(Saved data entries)
---*---
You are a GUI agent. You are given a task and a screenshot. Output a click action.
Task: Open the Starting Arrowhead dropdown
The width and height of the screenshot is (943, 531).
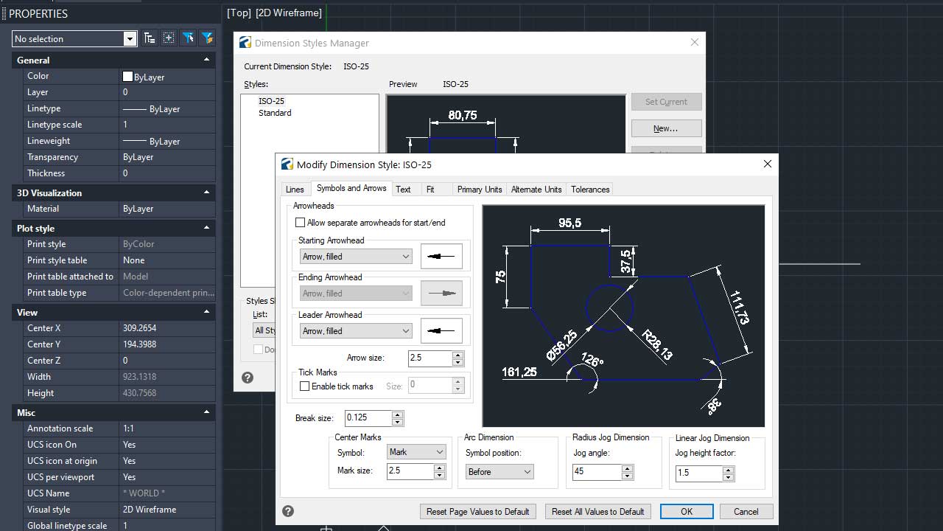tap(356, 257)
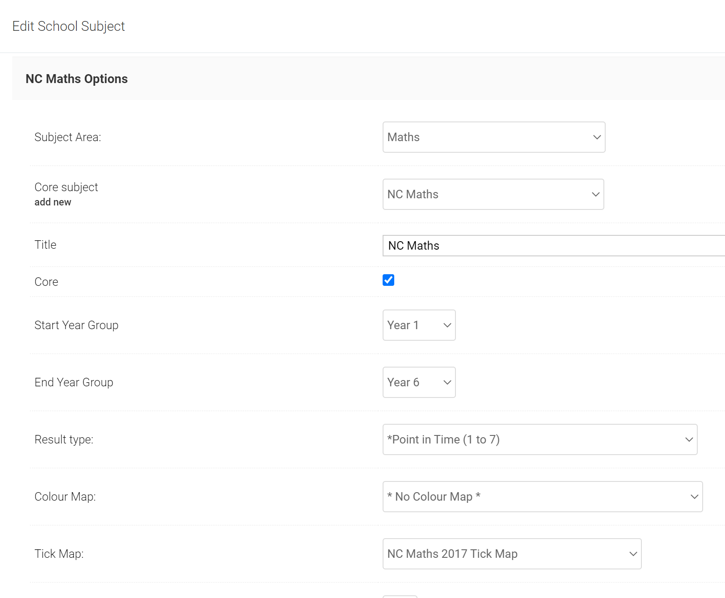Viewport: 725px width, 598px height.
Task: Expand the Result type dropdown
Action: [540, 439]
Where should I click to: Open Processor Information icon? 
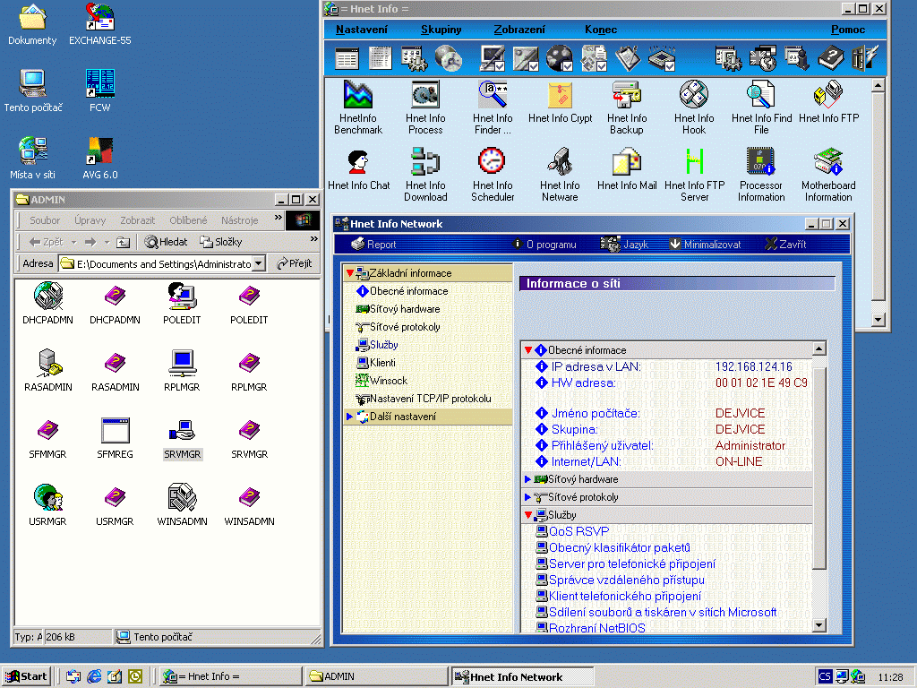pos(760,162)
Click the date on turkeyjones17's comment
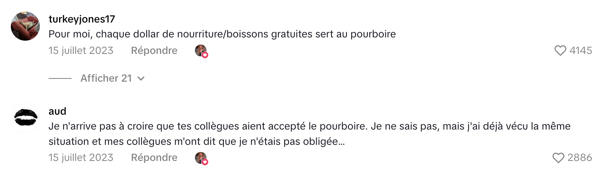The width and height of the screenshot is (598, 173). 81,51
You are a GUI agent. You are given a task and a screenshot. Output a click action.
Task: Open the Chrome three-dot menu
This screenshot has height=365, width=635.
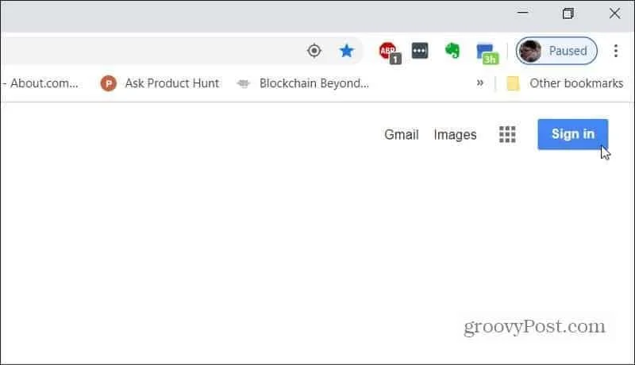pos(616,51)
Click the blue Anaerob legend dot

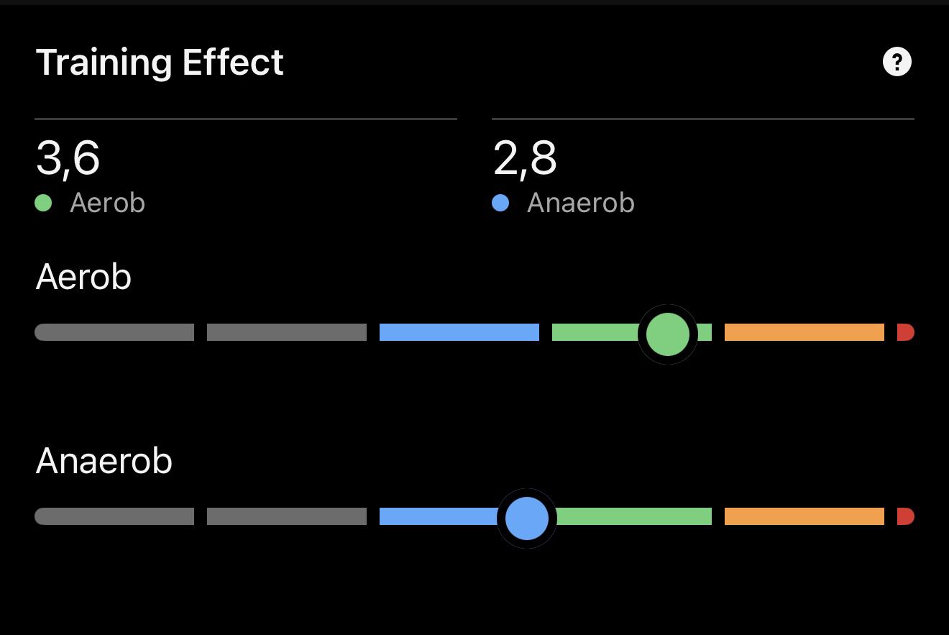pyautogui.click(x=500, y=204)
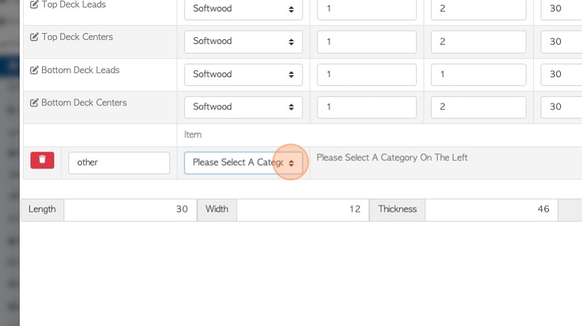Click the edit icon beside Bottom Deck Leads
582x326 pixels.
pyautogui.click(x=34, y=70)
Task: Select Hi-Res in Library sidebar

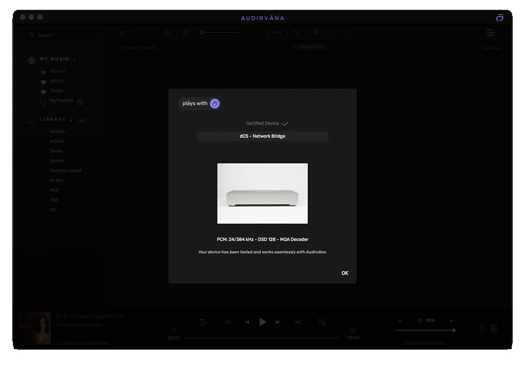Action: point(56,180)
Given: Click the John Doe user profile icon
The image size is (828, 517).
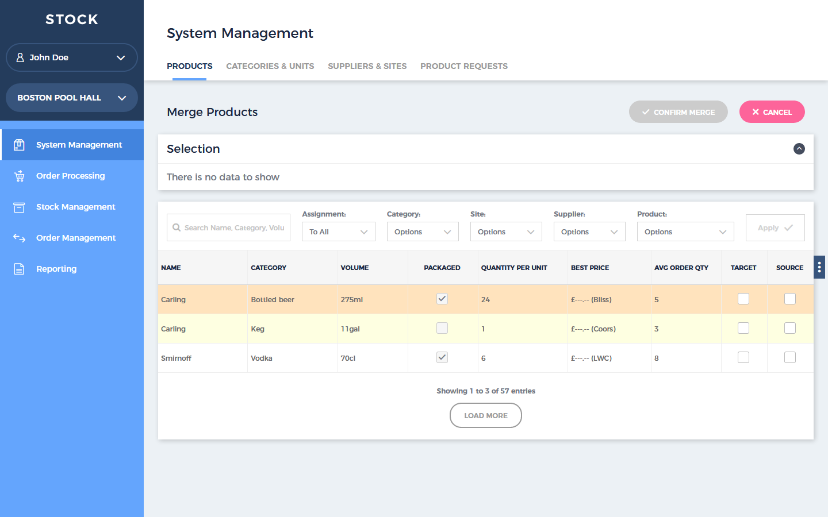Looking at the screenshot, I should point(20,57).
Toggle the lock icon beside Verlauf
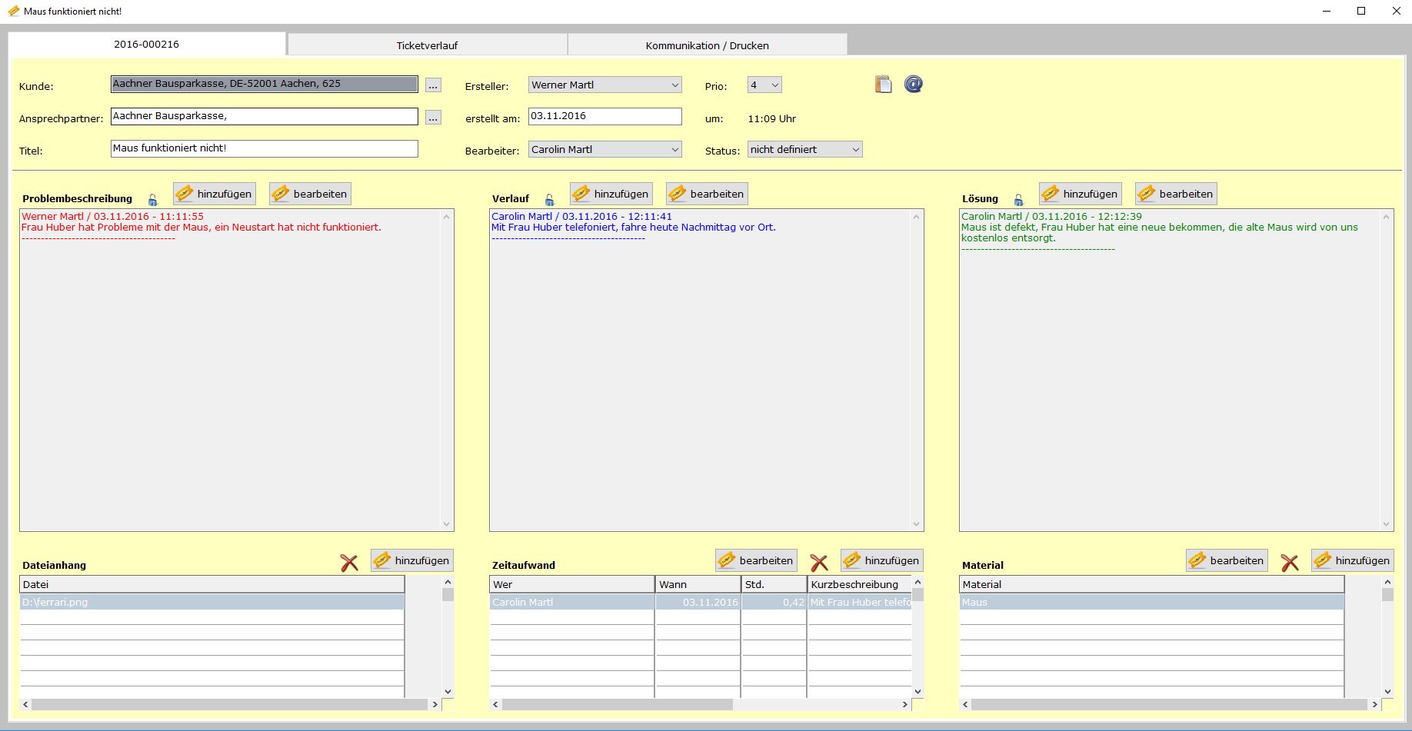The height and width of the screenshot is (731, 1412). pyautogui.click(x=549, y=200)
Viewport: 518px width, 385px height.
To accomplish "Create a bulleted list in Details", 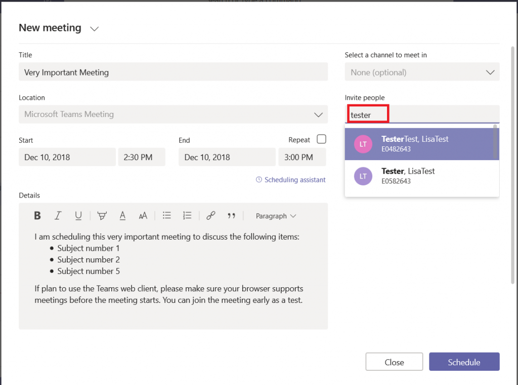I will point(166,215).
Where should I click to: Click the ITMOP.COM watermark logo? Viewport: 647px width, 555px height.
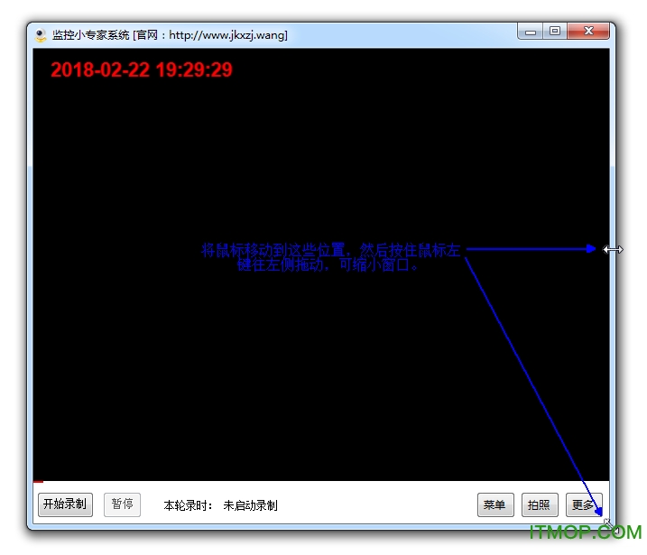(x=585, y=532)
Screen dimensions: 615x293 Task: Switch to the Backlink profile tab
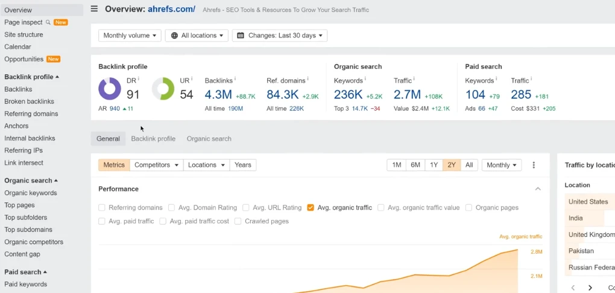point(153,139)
---*---
Could you reproduce exactly the lines from the one containing "Where should I click to: Click" through the last line of the records, both included, leaving out the pictures?

WRITTEN ANSWER
Where should I click to: Click the ITMOP.COM watermark logo? Viewport: 647px width, 555px height.
(x=585, y=532)
Screen dimensions: 615x293 Task: Switch to the Backlink profile tab
point(153,139)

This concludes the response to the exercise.